• [Problem details]:
Go through the data below and gather each line containing "folder".

• [Data provided]:
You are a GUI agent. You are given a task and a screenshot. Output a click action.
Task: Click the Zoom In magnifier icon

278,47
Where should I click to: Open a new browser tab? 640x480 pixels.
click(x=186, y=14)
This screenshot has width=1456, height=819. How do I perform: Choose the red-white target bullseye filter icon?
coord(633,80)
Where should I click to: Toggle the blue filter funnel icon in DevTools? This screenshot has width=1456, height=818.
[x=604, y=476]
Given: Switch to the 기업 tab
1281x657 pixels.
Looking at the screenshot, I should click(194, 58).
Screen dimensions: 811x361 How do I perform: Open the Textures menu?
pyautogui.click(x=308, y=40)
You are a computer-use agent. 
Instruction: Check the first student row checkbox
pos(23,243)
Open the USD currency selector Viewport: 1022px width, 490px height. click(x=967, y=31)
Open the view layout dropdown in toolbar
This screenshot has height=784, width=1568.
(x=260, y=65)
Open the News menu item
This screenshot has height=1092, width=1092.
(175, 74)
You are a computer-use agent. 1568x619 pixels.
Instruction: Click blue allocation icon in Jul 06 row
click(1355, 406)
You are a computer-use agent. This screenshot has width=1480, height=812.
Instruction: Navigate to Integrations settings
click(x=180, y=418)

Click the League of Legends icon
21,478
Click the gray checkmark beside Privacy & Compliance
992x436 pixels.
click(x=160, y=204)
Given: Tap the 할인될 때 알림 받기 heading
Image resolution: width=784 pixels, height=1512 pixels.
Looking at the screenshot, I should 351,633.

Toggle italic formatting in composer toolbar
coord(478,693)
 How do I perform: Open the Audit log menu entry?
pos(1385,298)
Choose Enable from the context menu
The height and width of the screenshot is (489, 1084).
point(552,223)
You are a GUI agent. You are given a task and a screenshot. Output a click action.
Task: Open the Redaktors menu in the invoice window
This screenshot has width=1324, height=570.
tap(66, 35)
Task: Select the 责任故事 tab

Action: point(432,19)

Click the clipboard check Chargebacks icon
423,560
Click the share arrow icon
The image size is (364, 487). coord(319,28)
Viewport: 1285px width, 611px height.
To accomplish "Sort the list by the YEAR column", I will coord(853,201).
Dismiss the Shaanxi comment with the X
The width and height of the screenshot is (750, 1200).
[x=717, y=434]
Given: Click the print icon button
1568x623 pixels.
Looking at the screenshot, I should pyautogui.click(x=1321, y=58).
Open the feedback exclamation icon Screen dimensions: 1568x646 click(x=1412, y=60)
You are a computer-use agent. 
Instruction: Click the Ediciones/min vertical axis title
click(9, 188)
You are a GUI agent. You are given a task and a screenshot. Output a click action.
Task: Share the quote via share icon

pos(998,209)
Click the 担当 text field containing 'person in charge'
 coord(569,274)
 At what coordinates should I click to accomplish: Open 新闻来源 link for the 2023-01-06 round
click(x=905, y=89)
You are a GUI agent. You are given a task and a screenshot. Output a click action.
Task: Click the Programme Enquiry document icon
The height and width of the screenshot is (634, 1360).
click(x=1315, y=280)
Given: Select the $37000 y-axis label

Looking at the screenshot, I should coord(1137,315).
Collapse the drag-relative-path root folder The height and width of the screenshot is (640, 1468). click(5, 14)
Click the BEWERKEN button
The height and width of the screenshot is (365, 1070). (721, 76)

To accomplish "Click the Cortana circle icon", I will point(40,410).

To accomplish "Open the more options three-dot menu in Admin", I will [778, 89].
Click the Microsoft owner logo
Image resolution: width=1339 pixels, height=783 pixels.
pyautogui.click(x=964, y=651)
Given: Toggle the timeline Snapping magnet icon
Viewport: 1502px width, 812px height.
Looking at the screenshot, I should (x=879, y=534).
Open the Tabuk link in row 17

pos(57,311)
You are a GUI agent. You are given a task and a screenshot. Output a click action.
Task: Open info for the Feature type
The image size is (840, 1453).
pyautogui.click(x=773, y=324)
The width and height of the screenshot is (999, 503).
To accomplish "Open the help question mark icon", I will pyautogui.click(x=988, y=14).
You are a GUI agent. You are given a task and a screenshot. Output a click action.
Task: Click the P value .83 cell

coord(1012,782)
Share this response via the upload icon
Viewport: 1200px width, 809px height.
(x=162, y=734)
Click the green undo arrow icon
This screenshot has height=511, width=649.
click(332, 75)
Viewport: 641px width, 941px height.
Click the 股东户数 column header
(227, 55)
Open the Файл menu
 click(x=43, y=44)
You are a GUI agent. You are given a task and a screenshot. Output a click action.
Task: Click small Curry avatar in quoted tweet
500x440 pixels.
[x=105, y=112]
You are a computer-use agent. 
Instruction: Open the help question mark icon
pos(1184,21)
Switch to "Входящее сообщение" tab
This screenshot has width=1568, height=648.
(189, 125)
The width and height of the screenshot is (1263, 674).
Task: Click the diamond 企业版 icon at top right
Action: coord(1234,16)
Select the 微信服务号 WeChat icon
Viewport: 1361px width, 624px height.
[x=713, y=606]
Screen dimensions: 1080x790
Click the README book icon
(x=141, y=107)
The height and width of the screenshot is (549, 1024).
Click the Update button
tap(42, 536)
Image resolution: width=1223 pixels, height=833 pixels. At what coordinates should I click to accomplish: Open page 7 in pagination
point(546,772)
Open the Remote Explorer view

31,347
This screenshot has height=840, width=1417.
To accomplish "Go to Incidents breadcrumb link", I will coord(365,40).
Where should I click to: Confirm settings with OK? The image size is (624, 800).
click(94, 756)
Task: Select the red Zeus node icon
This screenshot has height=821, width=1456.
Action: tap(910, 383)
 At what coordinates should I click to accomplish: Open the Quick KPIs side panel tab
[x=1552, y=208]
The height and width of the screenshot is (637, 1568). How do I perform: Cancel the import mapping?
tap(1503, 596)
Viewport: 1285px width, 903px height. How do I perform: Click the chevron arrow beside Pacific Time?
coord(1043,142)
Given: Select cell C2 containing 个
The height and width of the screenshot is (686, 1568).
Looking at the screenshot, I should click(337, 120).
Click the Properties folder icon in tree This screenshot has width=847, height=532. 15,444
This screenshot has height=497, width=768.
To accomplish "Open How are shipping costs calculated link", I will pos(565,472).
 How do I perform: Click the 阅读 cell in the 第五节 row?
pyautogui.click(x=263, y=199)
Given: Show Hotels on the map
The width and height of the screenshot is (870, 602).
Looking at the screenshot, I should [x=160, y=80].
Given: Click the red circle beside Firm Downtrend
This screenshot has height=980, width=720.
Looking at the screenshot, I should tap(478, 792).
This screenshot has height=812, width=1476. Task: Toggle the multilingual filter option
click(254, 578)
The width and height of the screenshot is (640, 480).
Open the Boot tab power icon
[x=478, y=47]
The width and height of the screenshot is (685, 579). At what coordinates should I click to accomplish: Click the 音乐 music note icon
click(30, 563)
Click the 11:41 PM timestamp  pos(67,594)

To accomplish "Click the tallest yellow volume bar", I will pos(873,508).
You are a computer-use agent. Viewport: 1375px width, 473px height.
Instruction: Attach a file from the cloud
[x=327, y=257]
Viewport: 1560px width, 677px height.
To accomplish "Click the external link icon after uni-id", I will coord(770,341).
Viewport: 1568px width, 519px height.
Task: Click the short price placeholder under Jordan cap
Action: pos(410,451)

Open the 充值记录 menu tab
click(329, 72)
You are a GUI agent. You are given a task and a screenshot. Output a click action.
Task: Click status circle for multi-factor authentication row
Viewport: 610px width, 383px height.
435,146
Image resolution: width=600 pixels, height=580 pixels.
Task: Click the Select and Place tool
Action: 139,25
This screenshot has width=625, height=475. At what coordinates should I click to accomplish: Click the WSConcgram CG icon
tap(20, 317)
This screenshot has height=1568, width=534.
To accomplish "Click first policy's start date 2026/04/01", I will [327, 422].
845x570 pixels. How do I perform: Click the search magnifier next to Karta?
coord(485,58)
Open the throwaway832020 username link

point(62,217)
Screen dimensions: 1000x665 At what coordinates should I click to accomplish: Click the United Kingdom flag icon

• [The answer]:
Collapse the drag-relative-path root folder The height and width of the screenshot is (640, 1468). click(5, 14)
Click the Properties folder icon in tree This screenshot has width=847, height=532. 15,444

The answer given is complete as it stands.